The first reason has to do with the bacteria that dwells in the soil. When the soil gets wet, it can secrete a chemical compound known as geosmin, which has a distinct earthy, musty odor to it. Raindrops help to release that chemical into the air, and our nose simply picks up on it.

Plants and vegetation also influence the scent of rain.

When mid-Michigan undergoes dry periods or a drought, plants secrete oils. When it finally does rain, it can cause something called petrichor to be released from the oils and into the atmosphere.

If rain is heavy enough, the petrichor scent can travel downwind, and in a way almost alerts people that rain is moving towards them.

And if it has been dry long enough that geosmin can build up, when it finally does rain, that small can be a little intense.

Additionally, lightning can also impact that smell.

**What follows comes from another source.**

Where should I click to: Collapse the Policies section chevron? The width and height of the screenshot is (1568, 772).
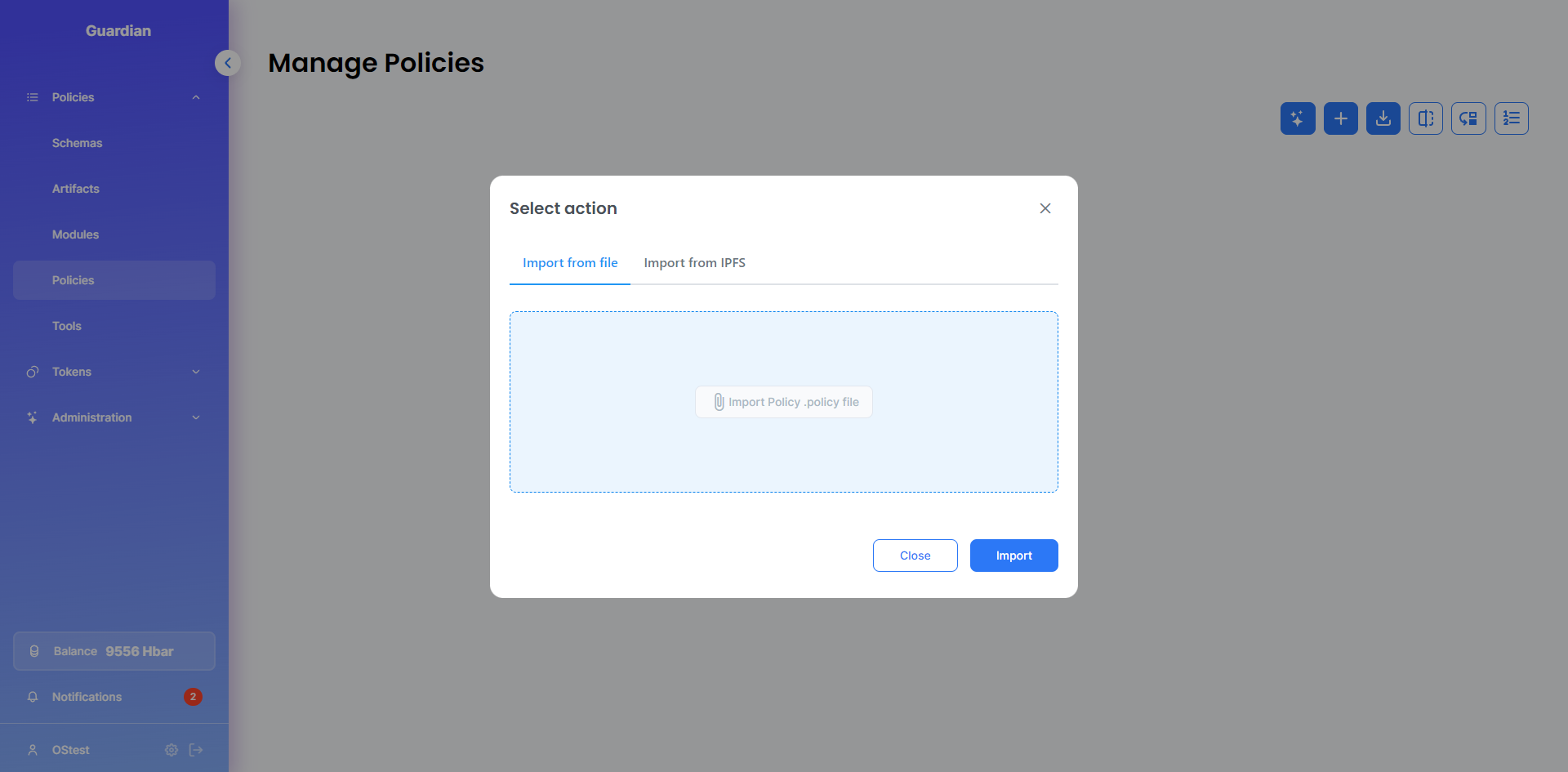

When there is lightning in the area, it can split oxygen molecules into individual atoms. The individual atoms can then go on to combine with other oxygen molecules to make the chemical ozone, which also has a distinct, pre-rain smell to it.

So, as it turns out, there can be multiple ways to know when the chance of rain is moving into the area, from simply tuning into the forecast to also simply using your nose.